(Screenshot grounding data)
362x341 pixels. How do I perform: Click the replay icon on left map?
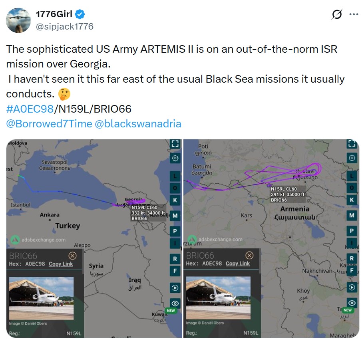(x=175, y=288)
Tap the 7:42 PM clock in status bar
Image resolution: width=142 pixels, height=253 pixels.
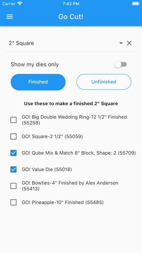pos(71,4)
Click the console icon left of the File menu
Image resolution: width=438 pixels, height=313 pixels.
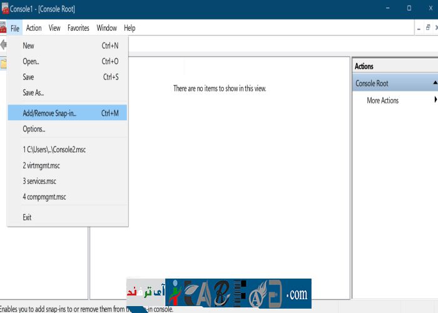point(4,28)
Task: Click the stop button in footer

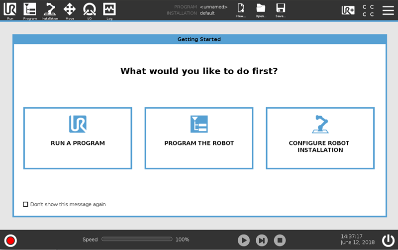Action: tap(280, 241)
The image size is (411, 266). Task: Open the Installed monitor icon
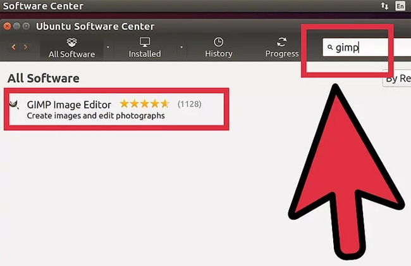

- TASK GOAL -
Restate the records above word for word. Skip every picture.

- RESULT -
362x341 pixels. How do I perform: Click the replay icon on left map?
(x=175, y=288)
Tap the 7:42 PM clock in status bar
Image resolution: width=142 pixels, height=253 pixels.
pos(71,4)
Click the console icon left of the File menu
Image resolution: width=438 pixels, height=313 pixels.
point(4,28)
Task: Click the stop button in footer

Action: tap(280, 241)
The image size is (411, 266). Task: Open the Installed monitor icon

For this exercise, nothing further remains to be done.